▸ EXCERPTED DATA:
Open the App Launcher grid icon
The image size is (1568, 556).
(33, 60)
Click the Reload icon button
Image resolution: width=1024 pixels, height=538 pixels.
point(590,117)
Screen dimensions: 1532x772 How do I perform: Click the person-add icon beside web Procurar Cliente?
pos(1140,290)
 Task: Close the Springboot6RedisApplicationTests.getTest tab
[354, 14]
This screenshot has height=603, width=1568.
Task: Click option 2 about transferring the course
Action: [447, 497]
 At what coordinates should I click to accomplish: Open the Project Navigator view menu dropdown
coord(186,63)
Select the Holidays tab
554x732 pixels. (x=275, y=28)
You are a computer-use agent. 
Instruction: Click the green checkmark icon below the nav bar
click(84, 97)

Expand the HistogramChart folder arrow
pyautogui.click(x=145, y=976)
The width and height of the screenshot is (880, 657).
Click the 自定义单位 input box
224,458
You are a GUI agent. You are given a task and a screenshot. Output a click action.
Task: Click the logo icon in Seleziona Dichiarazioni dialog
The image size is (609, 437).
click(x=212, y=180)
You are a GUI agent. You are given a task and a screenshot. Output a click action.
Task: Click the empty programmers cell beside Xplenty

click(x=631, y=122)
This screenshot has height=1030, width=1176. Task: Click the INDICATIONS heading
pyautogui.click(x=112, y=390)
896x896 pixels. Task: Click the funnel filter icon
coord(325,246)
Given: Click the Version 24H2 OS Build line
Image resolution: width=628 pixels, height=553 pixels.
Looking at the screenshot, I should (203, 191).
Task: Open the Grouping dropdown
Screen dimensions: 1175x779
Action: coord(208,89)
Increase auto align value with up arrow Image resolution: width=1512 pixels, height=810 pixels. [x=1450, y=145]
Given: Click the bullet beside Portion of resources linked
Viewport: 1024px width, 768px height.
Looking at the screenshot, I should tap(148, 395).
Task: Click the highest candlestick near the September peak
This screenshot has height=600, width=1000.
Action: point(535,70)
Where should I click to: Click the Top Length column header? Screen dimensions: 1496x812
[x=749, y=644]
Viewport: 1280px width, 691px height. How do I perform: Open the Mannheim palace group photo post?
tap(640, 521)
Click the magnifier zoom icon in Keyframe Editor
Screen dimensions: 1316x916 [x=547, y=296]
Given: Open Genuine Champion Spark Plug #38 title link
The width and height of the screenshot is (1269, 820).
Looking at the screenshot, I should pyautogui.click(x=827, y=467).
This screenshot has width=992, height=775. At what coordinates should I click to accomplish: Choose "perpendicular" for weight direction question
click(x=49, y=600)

▸ WHAT IS NEEDED:
Take the stretch of lines above from the one containing "Screen dimensions: 1175x779" through the one containing "Task: Click the highest" and repeat it exactly, adding no other line.

▸ ANSWER TO THE PROBLEM:
Screen dimensions: 1175x779
Action: coord(208,89)
Increase auto align value with up arrow Image resolution: width=1512 pixels, height=810 pixels. [x=1450, y=145]
Given: Click the bullet beside Portion of resources linked
Viewport: 1024px width, 768px height.
Looking at the screenshot, I should tap(148, 395).
Task: Click the highest candlestick near the September peak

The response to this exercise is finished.